Twist and snai1 expression in pharyngeal squamous cell carcinoma stroma is related to cancer progression
1 Department of Otorhinolaryngology - Head and Neck Surgery, Kuopio University Hospital, P.O.Box 1777, FI-70211 Kuopio, Finland
2 Institute of Clinical Medicine, Otorhinolaryngology - Head and Neck Surgery, University of Eastern Finland, P.O.Box 1627, FI-70211 Kuopio, Finland
3 Institute of Clinical Medicine, Pathology and Forensic Medicine, University of Eastern Finland, P.O.Box 1627, FI-70211 Kuopio, Finland
4 Department of Clinical Pathology, Kuopio University Hospital, P.O.Box 1777, FI-70211 Kuopio, Finland
5 Biocenter Kuopio and Cancer Center of Eastern Finland, University of Eastern Finland, P.O.Box 1627, FI-70211 Kuopio, Finland
BMC Cancer 2011, 11:350 doi:10.1186/1471-2407-11-350Published: 11 August 2011
Epithelial-mesenchymal transition (EMT) is a crucial process in tumorigenesis since tumor cells attain fibroblast-like features enabling them to invade to surrounding tissue. Two transcription factors, TWIST and SNAI1, are fundamental in regulating EMT.

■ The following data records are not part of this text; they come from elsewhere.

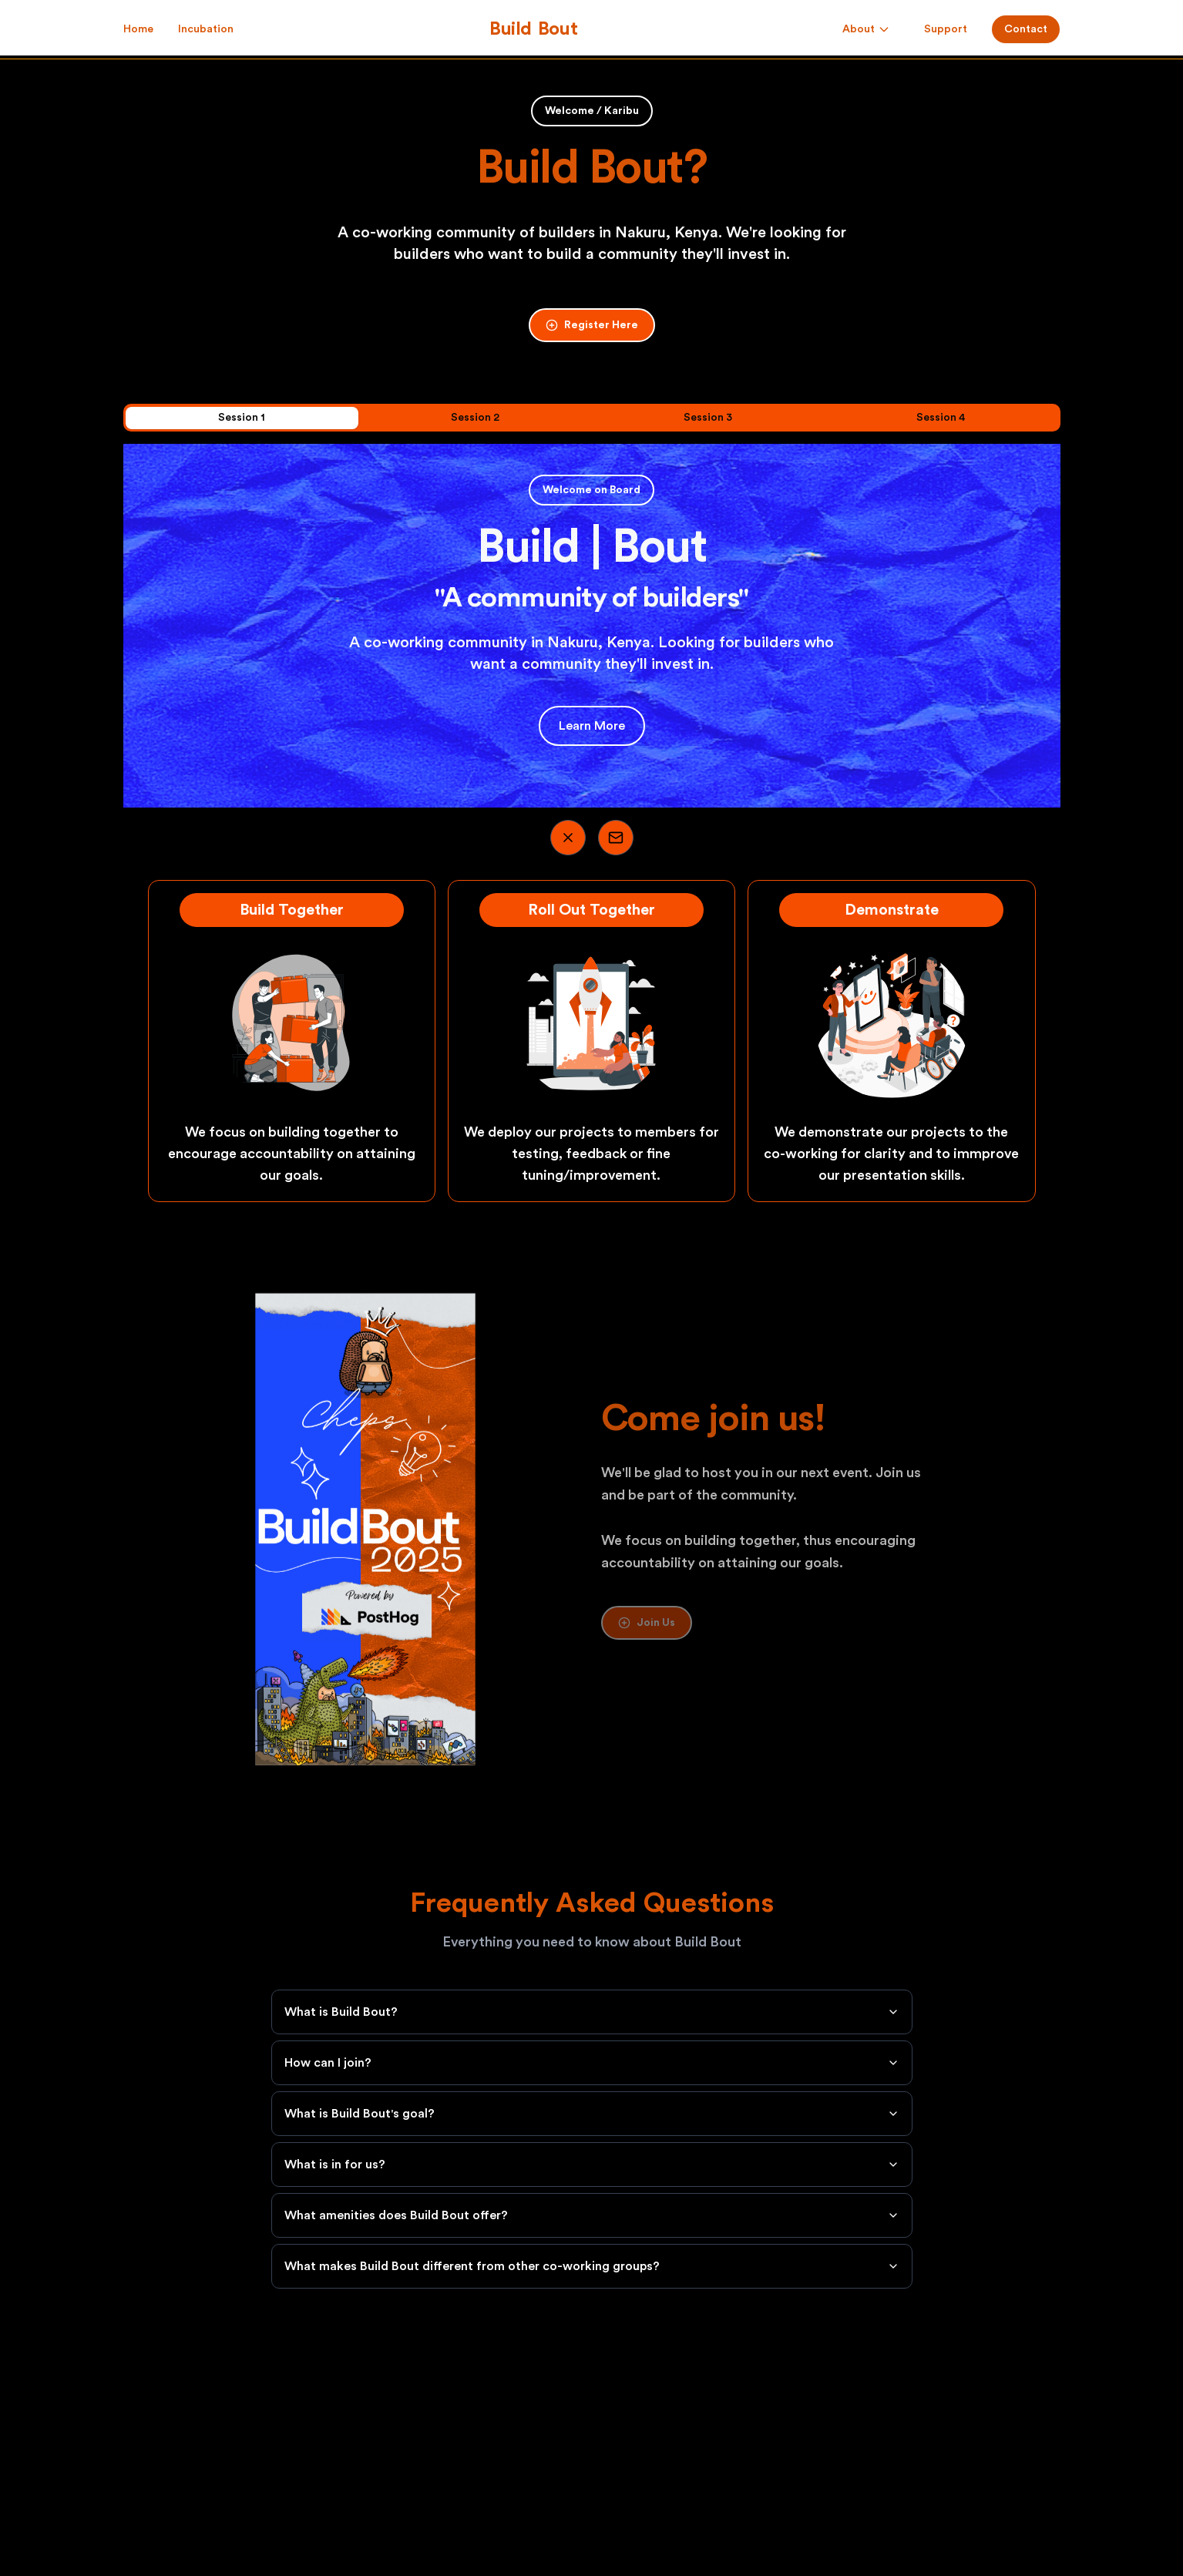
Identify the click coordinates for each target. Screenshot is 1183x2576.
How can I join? (591, 2063)
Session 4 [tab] (941, 417)
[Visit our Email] (616, 837)
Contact (1025, 29)
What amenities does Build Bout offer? (591, 2215)
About (866, 29)
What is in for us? (591, 2164)
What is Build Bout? (591, 2012)
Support (945, 29)
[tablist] (591, 418)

Immunohistochemistry was used to study the expression of TWIST and SNAI1 in 109 pharyngeal squamous cell carcinomas.
Tumors with intense stromal staining of TWIST relapsed more frequently (p = 0.04). Tumors with both positive TWIST and SNAI1 immunoreactivity in the stroma were at least Stage II (p = 0.05) and located more often in hypopharynx (p = 0.035). Tumors with negative immunostaining of TWIST and SNAI1 in the stromal compartment were smaller (T1-2) (p = 0.008), less advanced (SI-II) (p = 0.031) and located more often in the oropharynx (p = 0.007). Patients with negative SNAI1 and TWIST immunostaining in tumor stroma had a better 5-year disease-specific and overall survival (p = 0.037 and p = 0.014 respectively).
TWIST and SNAI1 expression in stromal cells is associated with clinical and histopathological characteristics that indicate progressive disease. Negative expression of these EMT-promoting transcription factors predicts a better outcome.